Dataset entries:

((

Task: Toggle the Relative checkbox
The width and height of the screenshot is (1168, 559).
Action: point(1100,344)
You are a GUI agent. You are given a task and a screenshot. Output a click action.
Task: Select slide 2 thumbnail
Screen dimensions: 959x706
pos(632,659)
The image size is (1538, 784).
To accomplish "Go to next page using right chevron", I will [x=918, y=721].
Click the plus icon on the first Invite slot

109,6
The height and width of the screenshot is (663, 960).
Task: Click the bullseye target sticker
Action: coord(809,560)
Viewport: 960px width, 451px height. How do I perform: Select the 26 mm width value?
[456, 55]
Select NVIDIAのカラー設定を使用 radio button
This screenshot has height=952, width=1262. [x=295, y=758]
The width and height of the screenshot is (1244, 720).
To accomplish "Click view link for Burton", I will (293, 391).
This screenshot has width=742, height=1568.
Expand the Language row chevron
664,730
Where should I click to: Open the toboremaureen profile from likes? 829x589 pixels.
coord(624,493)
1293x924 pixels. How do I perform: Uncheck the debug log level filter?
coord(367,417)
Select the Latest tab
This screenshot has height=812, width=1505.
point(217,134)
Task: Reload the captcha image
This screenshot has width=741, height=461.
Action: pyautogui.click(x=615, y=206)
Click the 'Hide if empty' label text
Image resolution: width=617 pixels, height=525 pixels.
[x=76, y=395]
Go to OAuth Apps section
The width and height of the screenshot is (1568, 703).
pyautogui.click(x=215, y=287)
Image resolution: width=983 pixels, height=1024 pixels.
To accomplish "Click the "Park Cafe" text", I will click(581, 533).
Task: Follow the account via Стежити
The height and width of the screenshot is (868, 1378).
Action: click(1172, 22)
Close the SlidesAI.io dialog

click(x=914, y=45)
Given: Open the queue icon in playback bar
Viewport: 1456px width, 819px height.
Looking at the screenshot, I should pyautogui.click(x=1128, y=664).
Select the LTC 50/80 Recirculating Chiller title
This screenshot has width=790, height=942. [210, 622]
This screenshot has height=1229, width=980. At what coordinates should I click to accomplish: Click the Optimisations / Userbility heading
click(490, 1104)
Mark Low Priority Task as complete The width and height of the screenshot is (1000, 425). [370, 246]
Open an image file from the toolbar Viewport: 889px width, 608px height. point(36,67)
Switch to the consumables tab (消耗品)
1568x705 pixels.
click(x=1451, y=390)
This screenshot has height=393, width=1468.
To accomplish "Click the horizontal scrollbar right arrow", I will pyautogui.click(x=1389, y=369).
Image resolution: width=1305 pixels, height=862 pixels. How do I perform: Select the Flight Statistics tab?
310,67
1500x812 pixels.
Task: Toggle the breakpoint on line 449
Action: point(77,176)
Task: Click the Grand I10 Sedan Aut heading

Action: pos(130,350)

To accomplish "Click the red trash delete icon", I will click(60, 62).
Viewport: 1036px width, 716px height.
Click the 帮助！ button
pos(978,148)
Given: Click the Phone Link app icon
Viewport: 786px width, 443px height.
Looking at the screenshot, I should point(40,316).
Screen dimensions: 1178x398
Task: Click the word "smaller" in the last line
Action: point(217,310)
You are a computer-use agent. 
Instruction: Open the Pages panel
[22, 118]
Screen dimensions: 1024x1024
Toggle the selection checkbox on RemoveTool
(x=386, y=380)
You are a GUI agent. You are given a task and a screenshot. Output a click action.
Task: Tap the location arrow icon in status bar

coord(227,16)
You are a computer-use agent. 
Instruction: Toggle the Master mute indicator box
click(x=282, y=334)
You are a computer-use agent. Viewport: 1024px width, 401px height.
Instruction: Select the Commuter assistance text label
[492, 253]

))

TO DO -
The answer must consist of every line above that holds the string "will", copied exactly.

SOLUTION FOR THIS EXERCISE -
To accomplish "Go to next page using right chevron", I will [x=918, y=721].
To accomplish "Click view link for Burton", I will (293, 391).
To accomplish "Click the "Park Cafe" text", I will click(581, 533).
To accomplish "Click the horizontal scrollbar right arrow", I will pyautogui.click(x=1389, y=369).
To accomplish "Click the red trash delete icon", I will click(60, 62).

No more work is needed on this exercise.